5 Most Insane Things Happening In Wrestling Right Now (August 3)
Mercenaries, Mentalists and Mahal Monitors.
How self-aware is WWE?
That isn't as absurd/rhetorical a question as it may appear on the surface. Stephanie McMahon, a women physically incapable of smiling, tells the media that "putting smiles on faces" is the company's mission statement as, all the while, WWE ritually books heel characters to antagonise and antagonise and antagonise babyfaces with almost zero comeuppance.
This was also technically wrong, as opposed to merely brain-melting wrong; the Stephanie McMahon character puts precisely one smile on faces each year, as she performs that old-fashioned wrasslin' "selling" remit at WrestleMania and WrestleMania alone. Maybe she doesn't actually know what a smile is. Maybe that snarl she does to approximate an authentic human being is what she thinks smiling is, and believes her job is done when surveying the crowd reaction after an interminable four-hour dual-brand pay-per-view.
And yet.
WWE are aware of its audience. They know that we’re gaga for Daniel Bryan, so they use the essence of his character to form that of Roman Reigns. They know we hate lame comedy, so script the heels to perform lame comedy to get us to support the punchlines. It’s counterintuitive, but there is a strange method underpinning everything as WWE struggles to grasp this new strand of meta storytelling.
WWE is aware of its audience; it just f*cking hates them. But content provider and consumer were oddly in tune this week…
5. WWE Buries Own Product
Brock Lesnar uttered one of the most amazing, achingly true lines in the history of RAW this Monday. Paul Heyman stormed his private locker room. He was apoplectic. He wanted to know if Lesnar had heard what Reigns just said about him. Lesnar looked up from his magazine, and delivered an adverb with the same hilarious precision with which he delivers an expletive:
"Obviously I didn't, Paul. I don't watch the show, Paul. Why would I watch the show?"
Why would he watch the show?
If he watched last week, he probably got the gist of this week's. The Tag Team division is a literal joke. Everything that's meant to be a joke isn't funny. Bobby Lashley is doing an all-smiles John Cena impression - counterproductive in itself - so poorly as to be genuinely creepy. The Authors of Pain are over, and not in the wrestling way. Nothing goes the way of pro wrestling on Mondays; RAW is brazenly awful sports entertainment in which wrestlers, as long as they are sensitive hormonal females, are sent not to the ring but to counselling.

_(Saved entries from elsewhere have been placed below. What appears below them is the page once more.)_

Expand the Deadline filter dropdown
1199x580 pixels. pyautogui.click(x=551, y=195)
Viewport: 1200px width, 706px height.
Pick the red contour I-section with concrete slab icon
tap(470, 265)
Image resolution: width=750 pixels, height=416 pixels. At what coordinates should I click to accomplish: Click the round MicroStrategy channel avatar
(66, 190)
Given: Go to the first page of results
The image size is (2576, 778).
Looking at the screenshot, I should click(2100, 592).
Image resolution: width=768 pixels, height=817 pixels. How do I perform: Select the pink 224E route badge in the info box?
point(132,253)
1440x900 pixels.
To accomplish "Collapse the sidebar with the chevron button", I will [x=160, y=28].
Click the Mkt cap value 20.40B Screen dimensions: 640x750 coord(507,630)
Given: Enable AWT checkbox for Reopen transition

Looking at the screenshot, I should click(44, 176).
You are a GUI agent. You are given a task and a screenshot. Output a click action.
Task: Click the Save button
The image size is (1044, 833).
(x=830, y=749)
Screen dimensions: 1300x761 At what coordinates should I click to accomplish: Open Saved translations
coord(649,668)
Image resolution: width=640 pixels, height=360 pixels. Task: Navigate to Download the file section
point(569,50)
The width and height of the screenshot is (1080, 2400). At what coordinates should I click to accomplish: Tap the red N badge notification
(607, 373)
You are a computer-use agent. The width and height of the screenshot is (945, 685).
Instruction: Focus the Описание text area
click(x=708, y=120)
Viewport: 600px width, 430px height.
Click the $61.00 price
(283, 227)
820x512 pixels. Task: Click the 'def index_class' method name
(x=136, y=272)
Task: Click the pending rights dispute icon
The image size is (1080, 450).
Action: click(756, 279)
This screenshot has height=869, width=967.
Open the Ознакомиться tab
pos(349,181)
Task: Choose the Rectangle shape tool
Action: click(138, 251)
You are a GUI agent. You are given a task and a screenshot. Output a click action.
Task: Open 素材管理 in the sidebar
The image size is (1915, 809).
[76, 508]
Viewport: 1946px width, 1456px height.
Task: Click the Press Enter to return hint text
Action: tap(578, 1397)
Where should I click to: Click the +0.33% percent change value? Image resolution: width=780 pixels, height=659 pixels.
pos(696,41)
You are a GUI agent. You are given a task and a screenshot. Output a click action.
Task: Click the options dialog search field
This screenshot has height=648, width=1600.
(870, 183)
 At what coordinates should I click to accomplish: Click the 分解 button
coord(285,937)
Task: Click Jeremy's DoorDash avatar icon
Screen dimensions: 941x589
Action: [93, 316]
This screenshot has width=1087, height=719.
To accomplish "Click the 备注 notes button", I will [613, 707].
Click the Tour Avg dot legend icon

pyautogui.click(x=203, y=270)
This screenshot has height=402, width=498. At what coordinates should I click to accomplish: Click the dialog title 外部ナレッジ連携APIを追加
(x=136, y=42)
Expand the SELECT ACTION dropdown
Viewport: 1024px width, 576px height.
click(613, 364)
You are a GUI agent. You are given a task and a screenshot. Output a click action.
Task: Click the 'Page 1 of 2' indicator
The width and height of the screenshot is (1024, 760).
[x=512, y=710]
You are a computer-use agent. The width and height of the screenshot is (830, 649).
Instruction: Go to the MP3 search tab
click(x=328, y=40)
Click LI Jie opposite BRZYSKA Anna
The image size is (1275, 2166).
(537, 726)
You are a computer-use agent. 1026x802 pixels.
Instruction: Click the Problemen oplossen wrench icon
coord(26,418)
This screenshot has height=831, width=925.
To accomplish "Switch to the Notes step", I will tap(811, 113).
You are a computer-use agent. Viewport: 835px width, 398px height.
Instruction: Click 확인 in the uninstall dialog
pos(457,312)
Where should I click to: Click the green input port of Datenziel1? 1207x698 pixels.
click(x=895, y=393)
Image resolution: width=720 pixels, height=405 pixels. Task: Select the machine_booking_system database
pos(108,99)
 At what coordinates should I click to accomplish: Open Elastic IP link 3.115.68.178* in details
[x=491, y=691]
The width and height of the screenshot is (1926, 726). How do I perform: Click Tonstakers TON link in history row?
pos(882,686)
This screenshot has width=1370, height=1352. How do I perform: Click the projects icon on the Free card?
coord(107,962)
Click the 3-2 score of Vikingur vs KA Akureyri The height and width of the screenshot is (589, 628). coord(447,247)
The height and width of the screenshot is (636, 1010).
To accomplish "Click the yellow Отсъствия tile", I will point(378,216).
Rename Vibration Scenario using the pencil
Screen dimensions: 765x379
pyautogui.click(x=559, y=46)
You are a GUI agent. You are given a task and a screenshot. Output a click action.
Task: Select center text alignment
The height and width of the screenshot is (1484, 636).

Either one of two things is happening here, neither of which is good.
1) WWE knows full well RAW that is abysmal, and is laughing at us for watching it. Vince McMahon loses count of who wins and who loses, but is still able to count his money.
2) WWE deems RAW such a cherished institution not in dire need of complete upheaval that we're meant to loathe Brock Lesnar for desecrating its good name.
He doesn't watch RAW! Let's boo him, and cheer Roman Reigns! was the actual rationale here. Little did WWE know - or did they? - that they just turned Brock Lesnar babyface again by having him take a massive sh*t on our faces.